+++ RECORDS FOR THE EXERCISE

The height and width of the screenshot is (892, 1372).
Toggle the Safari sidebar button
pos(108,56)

++++++
+++ RECORDS FOR THE EXERCISE

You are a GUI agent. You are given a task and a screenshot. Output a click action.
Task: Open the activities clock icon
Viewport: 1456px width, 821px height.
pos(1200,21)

++++++

§ **EXERCISE**
Tally the lines of the listing in which the string "screenshot" appears, and state the tally alone.

§ **RESPONSE TO THE EXERCISE**
2